FlashLearn makes it easy to build multi-step and multimodal workflows by chaining multiple tasks such as rewriting, sentiment analysis, or, as demonstrated below, dynamic label discovery followed by classification. In this example, we first use a skill to automatically discover labels from a combined dataset of text and images, and then we classify the same inputs using these discovered labels.
Note that this example leverages dynamic skill creation via its parameters. You can also choose to load or learn pre-built skills as needed.
import os
from openai import OpenAI
from flashlearn.skills.discover_labels import DiscoverLabelsSkill
from flashlearn.skills.classification import ClassificationSkill
def main():
os.environ["OPENAI_API_KEY"] = "YOUR_API_KEY"
# Example data (text reviews)
text_reviews = [
{"comment": "Battery life exceeded expectations, though camera was mediocre."},
{"comment": "Arrived late and cracked screen, but customer support was helpful."}
]
# Example data (images + brief text)
# Here, the "image_base64" field simulates an encoded image
image_reviews = [
{"image": "ENCODED_ISSUE_IMAGE", "comment": "WHZ BOTHER WITH IT?"},
{"image": "ENCODED_ISSUE_IMAGE", "comment": "This feature is amazing!! You should charge more!"}
]
# 1) Label Discovery (Aggregates the entire dataset at once)
discover_skill = DiscoverLabelsSkill(model_name="gpt-4o-mini", client=OpenAI())

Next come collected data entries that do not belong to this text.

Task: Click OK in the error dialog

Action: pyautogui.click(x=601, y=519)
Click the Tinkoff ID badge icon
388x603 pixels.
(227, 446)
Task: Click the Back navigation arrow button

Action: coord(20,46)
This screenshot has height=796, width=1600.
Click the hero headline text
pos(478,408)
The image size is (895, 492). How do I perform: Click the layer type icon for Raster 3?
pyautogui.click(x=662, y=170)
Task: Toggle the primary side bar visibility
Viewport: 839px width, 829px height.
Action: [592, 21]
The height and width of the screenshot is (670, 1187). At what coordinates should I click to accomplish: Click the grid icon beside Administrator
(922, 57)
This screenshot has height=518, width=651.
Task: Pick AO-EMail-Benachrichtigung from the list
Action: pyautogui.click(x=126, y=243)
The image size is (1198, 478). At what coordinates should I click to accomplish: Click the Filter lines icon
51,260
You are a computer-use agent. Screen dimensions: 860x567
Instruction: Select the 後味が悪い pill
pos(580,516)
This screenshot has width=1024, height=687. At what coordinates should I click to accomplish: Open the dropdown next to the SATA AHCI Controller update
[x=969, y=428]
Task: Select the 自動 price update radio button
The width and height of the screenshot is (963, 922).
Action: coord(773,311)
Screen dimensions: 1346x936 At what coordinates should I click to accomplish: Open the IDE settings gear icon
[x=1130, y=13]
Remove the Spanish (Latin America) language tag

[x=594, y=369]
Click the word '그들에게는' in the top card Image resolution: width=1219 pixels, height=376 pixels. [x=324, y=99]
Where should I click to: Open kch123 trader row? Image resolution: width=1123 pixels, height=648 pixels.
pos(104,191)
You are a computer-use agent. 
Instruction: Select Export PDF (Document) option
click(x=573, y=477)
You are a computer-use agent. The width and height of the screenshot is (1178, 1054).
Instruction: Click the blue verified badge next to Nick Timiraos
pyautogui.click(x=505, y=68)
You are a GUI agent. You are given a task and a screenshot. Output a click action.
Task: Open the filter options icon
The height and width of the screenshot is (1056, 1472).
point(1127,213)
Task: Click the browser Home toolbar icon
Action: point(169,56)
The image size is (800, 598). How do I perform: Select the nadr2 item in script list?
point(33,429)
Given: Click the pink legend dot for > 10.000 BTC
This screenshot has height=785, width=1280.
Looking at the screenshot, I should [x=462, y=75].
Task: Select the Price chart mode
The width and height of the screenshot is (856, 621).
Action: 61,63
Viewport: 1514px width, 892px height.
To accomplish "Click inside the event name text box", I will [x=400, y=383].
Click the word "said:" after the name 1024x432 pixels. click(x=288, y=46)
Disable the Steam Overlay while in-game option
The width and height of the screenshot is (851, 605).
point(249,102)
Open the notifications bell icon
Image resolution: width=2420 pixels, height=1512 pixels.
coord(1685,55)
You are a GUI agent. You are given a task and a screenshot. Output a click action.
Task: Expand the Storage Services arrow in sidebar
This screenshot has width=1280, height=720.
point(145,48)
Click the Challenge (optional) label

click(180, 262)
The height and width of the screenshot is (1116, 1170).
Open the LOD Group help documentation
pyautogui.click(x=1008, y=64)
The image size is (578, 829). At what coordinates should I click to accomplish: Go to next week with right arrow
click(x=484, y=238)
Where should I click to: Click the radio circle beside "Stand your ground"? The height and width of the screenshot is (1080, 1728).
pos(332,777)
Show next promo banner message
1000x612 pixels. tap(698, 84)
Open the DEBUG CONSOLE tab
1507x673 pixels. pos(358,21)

column_modalities = {"image_base64": "image_base64", "comment": "text"}
tasks_discover = discover_skill.create_tasks(text_reviews + image_reviews)
discovered_labels = discover_skill.run_tasks_in_parallel(tasks_discover)['0']['labels']
print("Discovered labels:", discovered_labels)
# 2) Classification using discovered labels
classify_skill = ClassificationSkill(model_name="gpt-4o-mini", client=OpenAI(), categories=discovered_labels)
tasks_classify = classify_skill.create_tasks(text_reviews + image_reviews)
final_results = classify_skill.run_tasks_in_parallel(tasks_classify)
print("Classification results:", final_results)
if __name__ == "__main__":
main()
In this advanced pipeline example:
- We first perform label discovery on a mixed dataset. The DiscoverLabelsSkill aggregates both text and image data into a unified set of labels.
- Then, we use the dynamically discovered labels as the categories for a classification task applied to the same dataset.
- The process orchestrates multi-step workflows seamlessly, passing tasks down the processing chain.
FlashLearn’s flexible framework lets you conveniently replace or enhance parts of your pipeline by loading or learning new skills as your workflow evolves.